Rezensent(in): | Brachmann, Jens |
Rezensiertes Werk: | Horn, Klaus-Peter: Erziehungswissenschaft in Deutschland im 20. Jahrhundert : zur Entwicklung der sozialen und fachlichen Struktur der Disziplin von der Erstinstitutionalisierung bis zur Expansion. - Bad Heilbrunn: Klinkhardt, 2003. - 415 S. - ISBN: 3-7815-1271-1 |
Erscheinungsjahr: | 2005 |
zusätzl. Angaben zum Rezensenten: | PD Dr. Jens Brachmann Institut für Erziehungswissenschaft, Universität Jena E-Mail: s6brje@uni-jena.de |
Text der Rezension: |
Horns Untersuchung wird allerdings nicht allein nur auf Grund des thematisch innovativen Vorgehens den Rang eines erziehungswissenschaftlich-fachhistoriografischen Standardwerkes beanspruchen dürfen, sondern vor allem wegen der hier vorgenommenen Eingrenzung des Untersuchungszeitraumes - der Autor liefert erstmals umfassende Befunde über genau jene Jahrzehnte der Fachentwicklung, die bisher kaum im Mittelpunkt historiografischen Interesses standen. Hatten nämlich die traditionellen Disziplingeschichten (vgl. u. a. Reble 1951, Ballauff/Schaller 1973, Blankertz 1982, Scheuerl 1985) ihre Darstellungen entweder mit Skizzen zur Herausbildung der bildungstheoretischen Konzeptionen des geisteswissenschaftlichen Paradigmas, mit der Würdigung der reformpädagogischen Bewegung oder mit Analysen zur empirischen Grundlegung eines überwiegend (entwicklungs-)psychologisch aspirierten Erziehungswissens im frühen 20. Jahrhundert beschlossen, konzentrierten sich jüngere Studien statt dessen auf die Rekonstruktion des institutionellen Zustandes bzw. die Illustration der kommunikativen Praxis der bundesdeutschen Erziehungswissenschaft seit ihrer sozialwissenschaftlichen Wende in den späten 1960-er Jahren (Keiner 1999, vgl. auch die Befunde des "Datenreport Erziehungswissenschaft" in Otto u. a. 2000). Indem Horn statt dessen aber die Bestrebungen zu einer eigendisziplinären Entwicklung des pädagogischen Milieus ausgerechnet zwischen der so genannten "Erstinstitutionalisierung" in den Jahren der Weimarer Republik und der sich schließlich abzeichnenden "Expansion" des Faches im Zuge hochschulpolitischer Interventionen in den Phasen der Konsolidierung der beiden deutschen Staaten nachzeichnet, können die Phänomene der fachlichen Ausdifferenzierung der wissenschaftlichen Pädagogik erstmals anhand valider Daten verfolgt werden. Eingeleitet wird die Arbeit zunächst durch ein Vorwort
von
Heinz-Elmar Tenorth (vgl. S. 7-10), das die disziplinpolitische Brisanz
der Befunde hervorhebt, vor allem aber auf die Forschungskontexte
verweisen will, durch die die Themenwahl und der methodische Ansatz von
Horns Untersuchung inspiriert wurden. Während nämlich der 209 Druckseiten umfassende, in
Vollständigkeit und Detailliertheit beispielhafte Materialteil auf
Jahre hin die Standards zur Erhebung akademischer Personen- und
Institutionendaten setzen wird, dokumentieren die um immerhin 4 Dutzend
Seiten kürzeren Abschnitte der erläuternden Deutung der
erhobenen Datensätze möglicherweise nur einen ersten Versuch
der Aufarbeitung der erziehungswissenschaftlichen Fachgeschichte im 20.
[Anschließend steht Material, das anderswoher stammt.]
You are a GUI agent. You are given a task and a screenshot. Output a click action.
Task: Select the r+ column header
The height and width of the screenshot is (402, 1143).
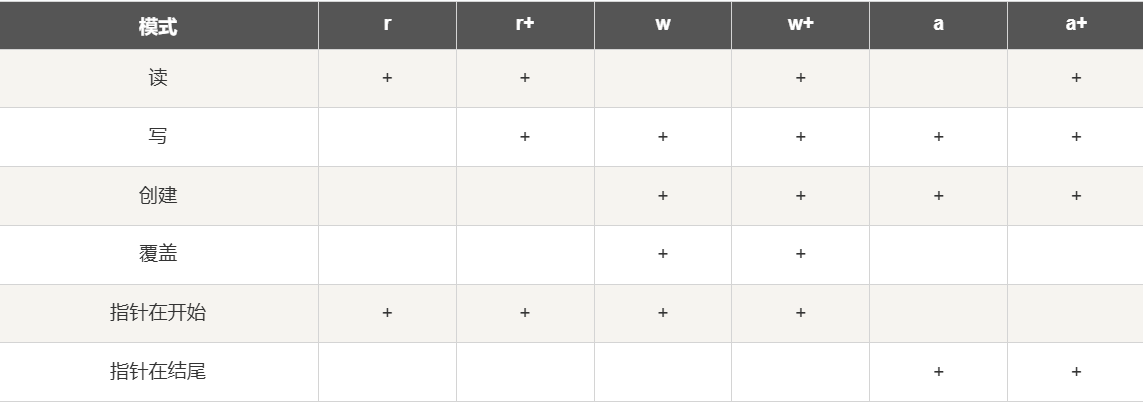click(x=525, y=24)
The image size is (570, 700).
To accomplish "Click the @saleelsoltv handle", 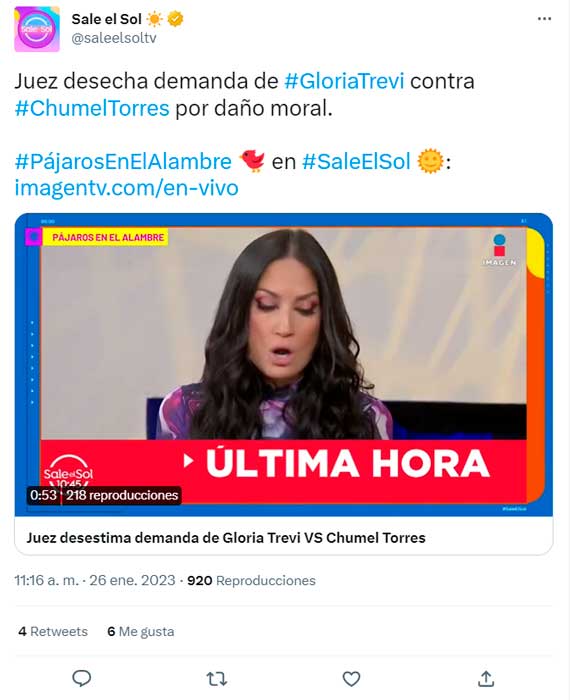I will click(x=114, y=38).
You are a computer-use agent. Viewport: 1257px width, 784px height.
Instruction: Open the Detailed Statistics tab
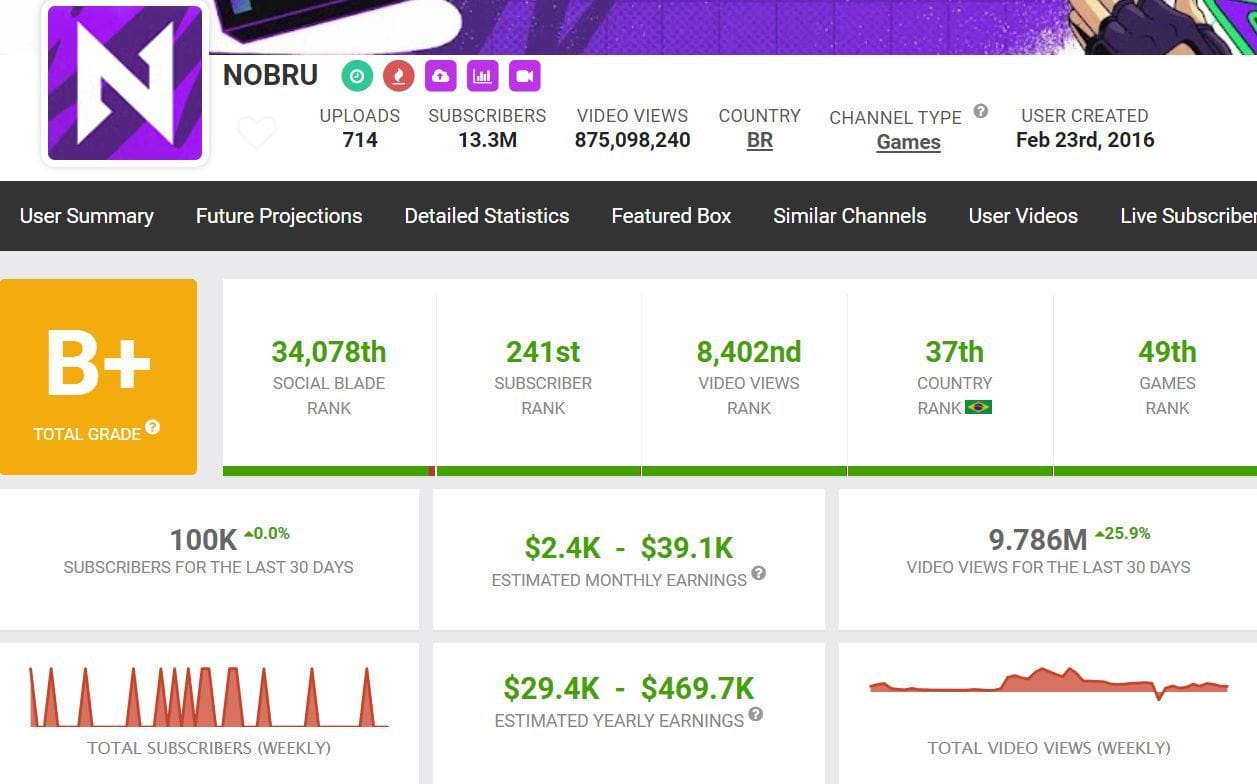pos(487,216)
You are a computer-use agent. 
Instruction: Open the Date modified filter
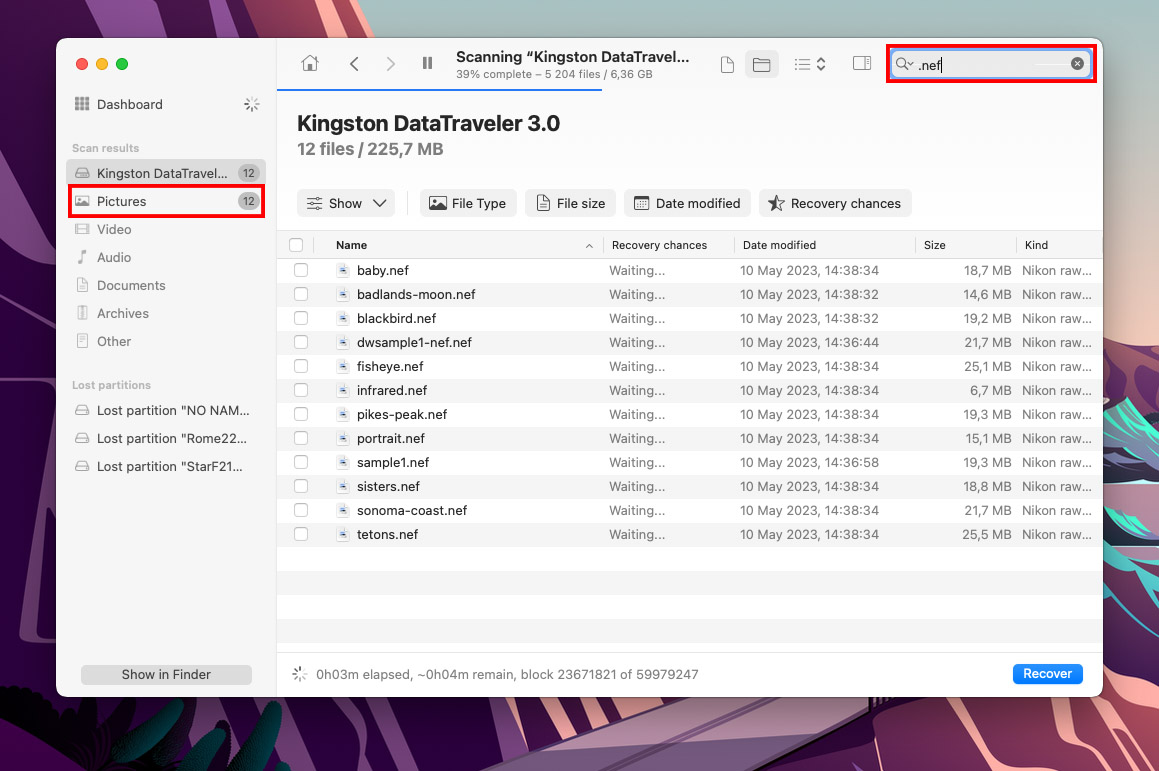coord(687,203)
Jahrhundert. Hervorhebenswert
an der chronologischen "Übersicht über die Professoren [...]
in den einzelnen Untersuchungszeiträumen" (Kapitel 6) wie
insbesondere aber am Verzeichnis "Biographische Daten der
Hochschullehrer der Erziehungswissenschaft an den wissenschaftlichen
Hochschulen 1919 bis 1965" (Kapitel 7) ist die Tatsache, dass Horn hier
eine Kompletterhebung des Milieus akademischer Pädagogik
angestrebt hat und dieses Vorhaben mit außergewöhnlichem,
nicht genug zu würdigendem Aufwand auch verwirklichte. Die
gebotenen Datensätze zu den insgesamt 339 einschlägigen
Protagonisten, die während der Weimarer Republik, während des
Nationalsozialismus, während der Besatzungszeit nach dem Zweiten
Weltkrieg und schließlich in den beiden deutschen Staaten an den
Universitäten und wissenschaftlichen Hochschulen tätig waren,
erfassen in bewundernswerter Vollständigkeit sowohl die soziale
Herkunft, die Umstände der akademischen Sozialisation, die
Qualifikationsprofile, das professionelle Engagement der
Hochschullehrer wie schließlich auch deren Mitgliedschaft in
Berufsverbänden, (fach-)wissenschaftlichen Vereinigungen oder
politischen Organisationen. Mit Ausnahme einer obligatorischen
Erwähnung der Qualifikationsarbeiten verzichtet Horn allerdings
auf Angaben zur publizistischen Tätigkeit der Fachvertreter.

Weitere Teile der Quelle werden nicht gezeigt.